Stabilize and Select Region of Interest Using BigStitcher

Stabilize and Select Region of Interest Using BigStitcher

by Eric Wait
Jul 30, 2020
data-and-analysis

Who this is for #

There are times when your sample moves quickly through the Field of View (FOV) but your interest lies within the sample. For example, if you are interested in tracking vesicals within a cell, yet that cell is migrating across the FOV. It will be difficult to understand the vesical motion fully without the cellular motion removed. Ideally, you would want the cell to remain fixed in the FOV. One technique is to register each frame to the next, making the objects appear stationary within the FOV. Big Stitcher plugin for ImageJ was originally designed to register or stitch together large static images. It has since been extended to stabilize time-lapse images by registering between frames.

This tutorial will walk you through a typical Lattice Lightsheet movie in which we would like to remove the sample movement. This same technique is broadly applicable to any sets of images that can be read into ImageJ. The scenario presented here is as follows:

  1. Remove sample motion from time-lapse,
  2. Select a Region of Interest (ROI),
  3. Export stabilized ROI to be imported into another software solution such as Imaris.

Inital Setup #

First we must install ImageJ and the BigStitcher plugin. To do so, you:

  1. Install ImageJ
  2. Open ImageJ and use the menu to go to Help -> Update
  3. Click on the Manage update sites button
  4. Within the list select BigStitcher

    Select BigStitcher from the Update Sites

  5. Click Close and then Close again.
  6. Restart ImageJ
  7. Verify that BigStitcher has been installed by looking in the Plugins menu

    Menu item to start BigStitcher


Make a Big Stitcher Data File #

Big Stitcher uses an xml file to understand how the data is stored and track any internal processing. This means you will have to generate one of these per dataset. Big Stitcher allows you to convert your data into a multi-resolution data type. See our discussion here to help you determine which file format is right for you. Even though this exercise is ultimately going to export tiff files, it is best to work with a multi-resolution HDF5 file in BigStitcher. This will allow for interactive viewing of the dataset, which is key for making the ROI selection.

When you first open the BigStitcher plugin, you will be presented with the following window. This window allows you to either open a dataset that has previously been created or create a new one now. You will want to click on Define a new dataset.

The next window will ask what is the best way to read in the images. In our case, we are reading tiff files so the Automatic Loader will be best. This is also where you should name the output file.

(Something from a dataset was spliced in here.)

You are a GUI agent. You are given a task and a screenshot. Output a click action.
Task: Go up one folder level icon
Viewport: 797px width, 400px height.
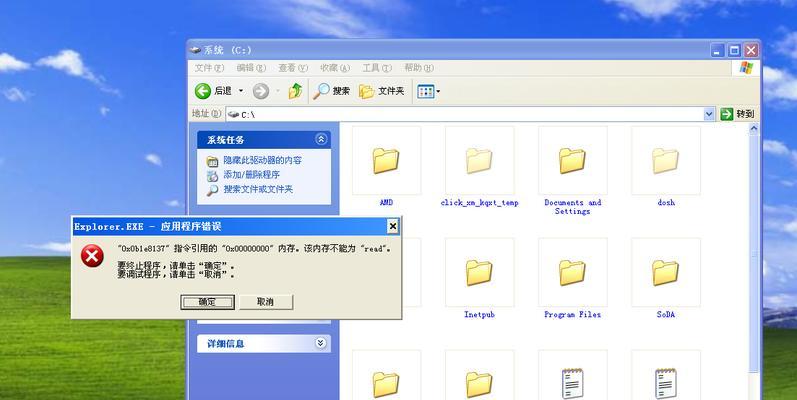pyautogui.click(x=295, y=91)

This next window asks where your images are located. Choose the folder and not an individual file after you click Browse. You will know if the reader has found all of your files by seeing them in the list below selected files. After you click OK there may be a considerable delay before the next window appears.

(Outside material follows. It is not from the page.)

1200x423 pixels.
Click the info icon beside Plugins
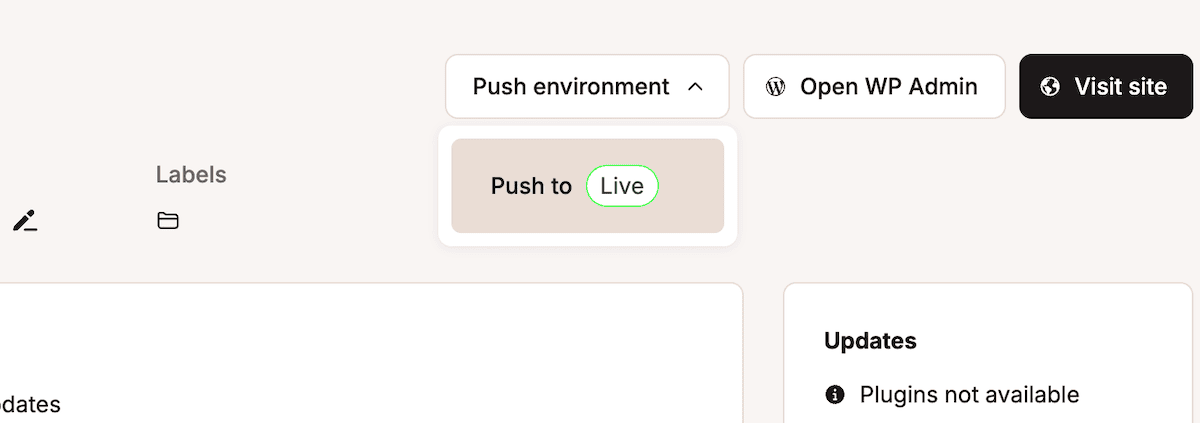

If it has been a long time since the last window and the next one still has not appeared, check the Log windows for activity. If there are still images to be read, the Log window will show the path to the last image read. This should give you an indication of how much longer this step will take. The timing of many of the subsequent steps will be determined by your storage speed. If the files are on a network drive, this step may take considerable amount of time (hours).

The next window asks for help understanding how the name of each file equates to different dimensions. In our case we have a channel field that starts with _c and is zero padded, as indicated in yellow in the figure below. The time field starts with _t and is zero padded, as indicated in red below. Make the approprite selections in the dropdown boxes.

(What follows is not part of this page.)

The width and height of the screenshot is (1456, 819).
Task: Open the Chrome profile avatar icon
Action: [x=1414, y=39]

Optionally, you can define the space that is represented by each voxel. Here I have filled out values that correspond to a typical LLSM dataset.

Because we do not have any tiles, we will tell BigStitcher not to move them. Click OK to move to the next window.

The next step is to tell BigStitcher how we would like the image data to be stored relative to the internal xml file. To save space, you can leave your files as is. However, we will ultimately want to look through the data to create a bounding box for ROI extraction. Keeping the image data as tiff files will make this process slow and painful. So, I recommend that you convert your data into a multi-resolution HDF5 file. Make sure that your destination for this file is large enough to store the entire dataset.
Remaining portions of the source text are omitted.